The fly can be a serious economic problem for blackberries, blueberries, cherries, raspberries and strawberries, and also lives in numerous non-crop host plants.

The U.S. Department of Agriculture quarantine is designed to test the host-specificity of potential biocontrol insects, making sure they only attack the intended target species or closely related cousins. The Ganaspis b. wasps, which are less than two millimeters long and don’t harm people, passed that test.

To plan his release of 3,000 wasps, Park was looking at the ripeness of the wild blackberries growing at the edges of the commercial blueberry farm and used as a refuge for the invasive insects who lay their eggs in the blueberry crop and wild blackberries. Park wanted to see ripe blackberries, knowing larvae in them would be starting to emerge before he released the wasps.

Because the wasps lay their eggs into those larvae, they need a good “crop” of larvae to breed into. 

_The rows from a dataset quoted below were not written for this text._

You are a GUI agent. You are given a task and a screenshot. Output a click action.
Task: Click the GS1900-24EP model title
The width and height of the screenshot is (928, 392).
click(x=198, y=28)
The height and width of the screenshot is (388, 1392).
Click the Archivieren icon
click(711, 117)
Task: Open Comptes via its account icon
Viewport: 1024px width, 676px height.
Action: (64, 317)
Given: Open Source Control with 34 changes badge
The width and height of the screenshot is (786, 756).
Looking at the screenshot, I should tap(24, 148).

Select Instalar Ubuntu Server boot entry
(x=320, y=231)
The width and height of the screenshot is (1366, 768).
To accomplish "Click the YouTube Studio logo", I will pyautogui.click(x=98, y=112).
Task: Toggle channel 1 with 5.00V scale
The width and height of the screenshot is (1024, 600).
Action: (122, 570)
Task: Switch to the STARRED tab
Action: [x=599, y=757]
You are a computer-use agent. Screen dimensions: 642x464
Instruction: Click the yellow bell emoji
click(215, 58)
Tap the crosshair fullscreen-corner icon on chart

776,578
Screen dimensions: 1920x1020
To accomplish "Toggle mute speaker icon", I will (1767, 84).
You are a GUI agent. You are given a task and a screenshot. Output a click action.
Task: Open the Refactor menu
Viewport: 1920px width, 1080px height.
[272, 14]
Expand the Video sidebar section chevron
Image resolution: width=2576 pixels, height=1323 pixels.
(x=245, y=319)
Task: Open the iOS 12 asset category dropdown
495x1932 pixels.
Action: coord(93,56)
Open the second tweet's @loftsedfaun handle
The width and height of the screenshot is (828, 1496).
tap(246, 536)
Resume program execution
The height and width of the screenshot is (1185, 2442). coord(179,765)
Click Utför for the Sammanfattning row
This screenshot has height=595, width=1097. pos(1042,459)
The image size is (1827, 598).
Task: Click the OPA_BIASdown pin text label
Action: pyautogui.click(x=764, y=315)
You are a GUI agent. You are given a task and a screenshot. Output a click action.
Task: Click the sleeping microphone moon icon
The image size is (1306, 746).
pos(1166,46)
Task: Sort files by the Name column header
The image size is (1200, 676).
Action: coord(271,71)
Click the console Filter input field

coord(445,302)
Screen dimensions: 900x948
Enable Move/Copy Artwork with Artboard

Park and his colleagues will also place traps in their field to monitor the number of the wasps, and then check again a month later to see if new wasps are emerging from parasitized spotted-wing larvae.

“The goal is to release as many wasps as possible and hopefully they’re going to adapt to the environment and growers won’t need to release more because they’ve populated themselves,” he said. “The climate is similar in South Korea and Oregon and we actually have a lot of native South Korean plants here, so they’ll likely to be able to adapt to the climate but we can’t say with certainty because we’re still doing the research.”

The quarantine report about the Ganaspis b. wasp, by the U.S. Department of Agriculture’s Animal and Plant Health Inspection Service, does note the uncertainty of success.

According to the report, only about 12 percent of all parasitoid introductions led to significant sustained control of the target pests. The rest failed because biocontrol introduction did not lead to establishment or establishment did not lead to control.